By Barbara Condren
REHI RUTHERE? RUUP4LUNCHTOM? SOKIFURBZ EMMYT R T@UL HHTYAY,H&K, Karen*. If you understood that, you are already up to date with the Communication Evolution. I received this mumbo jumbo via my e-mail, via someone’s cell phone(??) My response, via e-mail, was, “Did you have your fingers on the wrong keys when you sent me that message??”
Where did this all begin? Well, I wasn’t there, but I imagine that when man first met woman, he didn’t have the use of words to say, “Hey, you look great, want to go have dinner and watch the sun go down?” He probably used some kind of sign language to get his point across.
Somewhere later in time, he probably started grunting his needs and wishes to her and, then even later, someone probably started figuring out how to write down those sounds with some kind of lettering. Then they started teaching other people how to interpret that lettering and how to sound it out into verbal communication (or vice versa).
Lo and behold, we were able to walk up to someone and have a conversation, or an exchange of information, feelings or ideas. Wow.
Groups of us could even get together in a room and talk among ourselves. It was great. Of course, we kept writing down things in this new type of communication for others to read for themselves or read to others. We could even send our written thoughts and ideas to other people by mail.
It was exciting to get written mail from the postal delivery person. We could ponder what had been sent and re-read it to our heart’s content. We found a faster way of getting our thoughts down on paper with the typewriter. Suddenly, volumes of typed words were available in books, magazines, newspapers and other publications.
Somewhere in that timeline the telephone was also adopted by households everywhere. You could call anyone you wanted to talk to without the hassle of trying to find them to talk to them in person.
You probably already know where I’m going with this, but I’ll carry on. In more recent times, some electronic genius, probably at IBM or somewhere, came up with the idea for computers. It started rather slowly, but caught on quickly. Soon everyone wanted one in their home. But that wasn’t enough.
Someone had to figure out how to get those computers to talk to each other—in a whole new language. We couldn’t read that language, but the computers translated it for us. Double wow!
Now we could communicate in writing at least at the speed of our computers. The Internet was born and everyone started spending hours in front of their computers (including “Moi”), reading the written word electronically. We don’t get correspondence by mail delivery very often anymore, but we can still communicate via e-mail!
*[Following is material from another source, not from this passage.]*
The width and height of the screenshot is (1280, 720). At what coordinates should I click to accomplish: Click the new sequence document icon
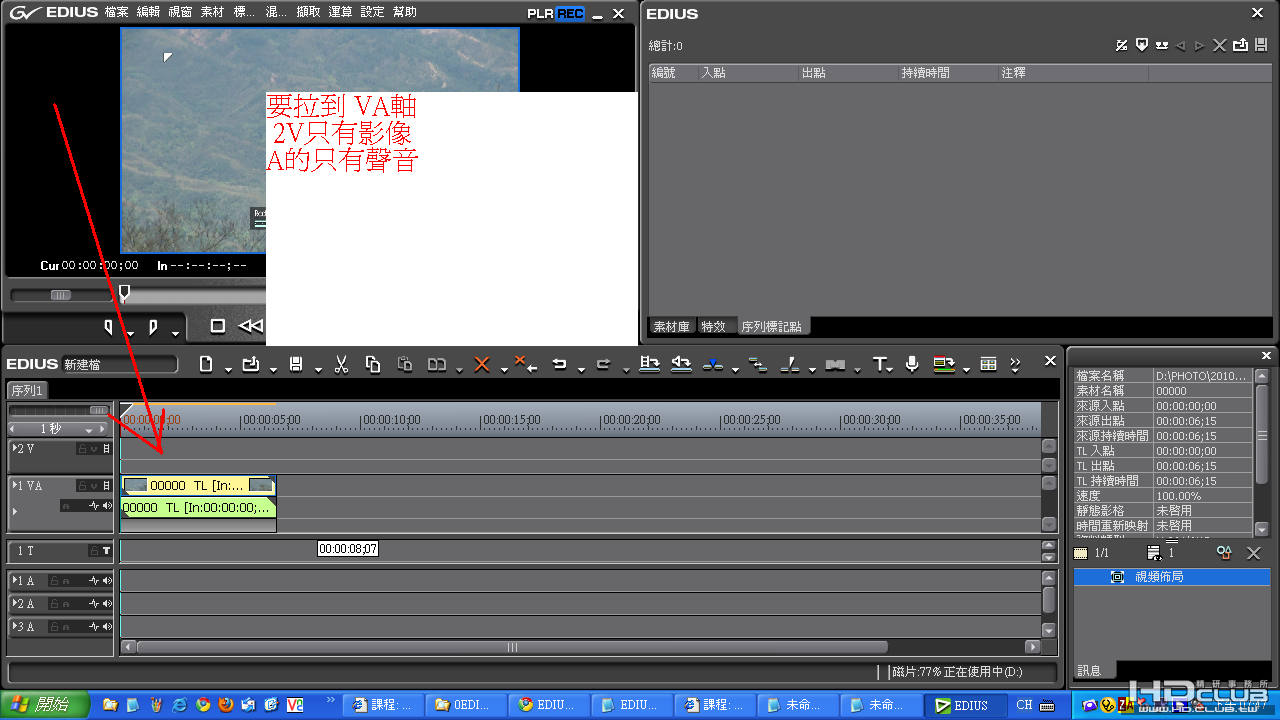click(x=206, y=364)
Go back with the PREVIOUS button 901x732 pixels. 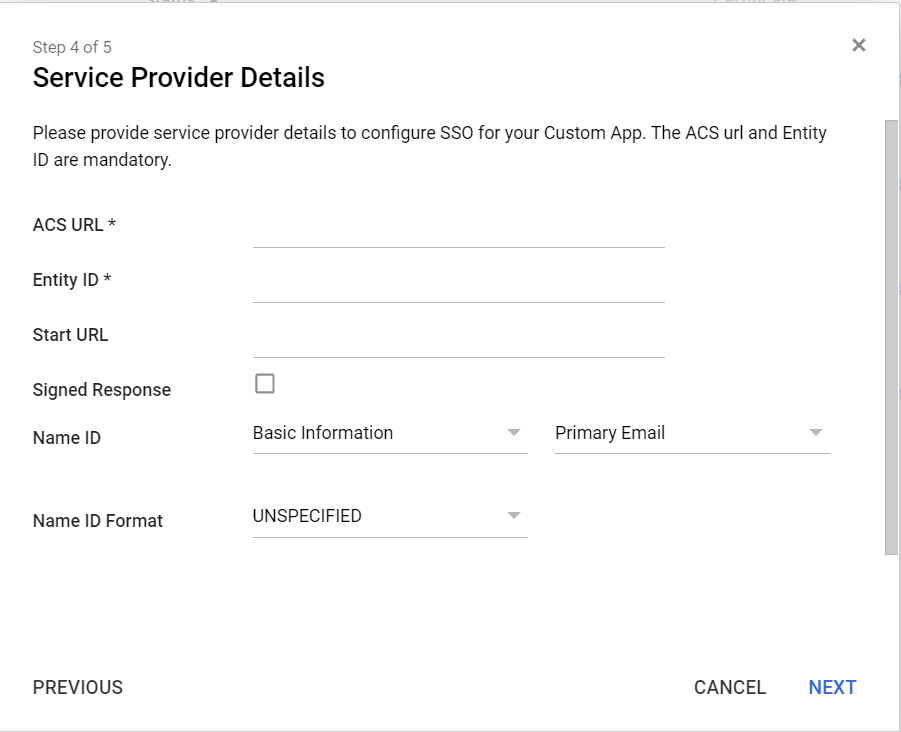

No longer do you have to look up phone numbers or even know the address of their home in order to talk to someone or mail them something. All you need is their e-mail address. It’s so much simpler to remember than a phone number and a home address, right? You can conduct business, exchange news about your family, share your latest photos (in case your friends and family have forgotten what you actually look like) and it it’s a lot faster than arranging a lunch date and wasting time eating and talking for an hour or so.
But wait, cell phones are getting more and more popular, so maybe you have to keep track of cell phone numbers for all of your friends and family. But, no problem, your cell phone does all the work for you. They’re just a push-of-a-button away. And, if you happen to miss someone on a cell phone call, you can always just leave them a message and you won’t have to waste time talking to them—Just trade messages back and forth. That works. Right?
Oh, but the Evolution of Communication doesn’t stop there. No! The little numbered keyboards on the cell phones were surely good for something more than inputting phone numbers. Yes! Someone figured out how to squeeze the entire typewriter keyboard onto a cell phone—back to the typewriter, in a sense—and an even newer language was created.
It was out of necessity really, because typing a complete sentence or even a complete word on those miniature keyboards just simply takes too long, especially if you’re trying to type a message while you’re driving a motor vehicle! (For heaven sake!) Some messages are just too important to wait until you’ve come to a stop somewhere.
Ta-da! Text messaging has been born. Some of my friends are really into this. So, if I hope to have any communication with them at all, I guess I have to go to some sort of text messaging school or find a dictionary of some sort to tell me what they’re trying to communicate to me.
So, we’ve gone full circle, almost. From sign language, to written letters, to verbal face-to-face communication (or vice versa), to talking by phones or sending messages by e-mail, (still, at least using complete words and sentences), and now to the latest form of communication—using just letters that we have to interpret back into words and sentences.
What’s next? Back to sign language? Oh, wait, that won’t work. We would have to actually see someone face-to-face in order to communicate using signs. Darn!
*Note: This was an actual message I received from a friend before the holidays via her Blackberry, (it said) —(What the heck is that? —just kidding, I know!). For the uninitiated, the message is “Hi again, are you there? Are you up for lunch tomorrow? It’s OK if you’re busy. E-mail me your thoughts, or talk at you later. Happy Holidays to you and yours. Hugs & Kisses, Karen.” (The name has been changed to protect the guilty.)
P.S. I did find an on-line dictionary for text messaging that I would have included here, for your information, but unfortunately it’s “X” rated. Who comes up with this stuff?
Barbara Condren is a free-lance writer, of sorts, living not far from St. Louis, MO who, apparently, has been living in the country too long!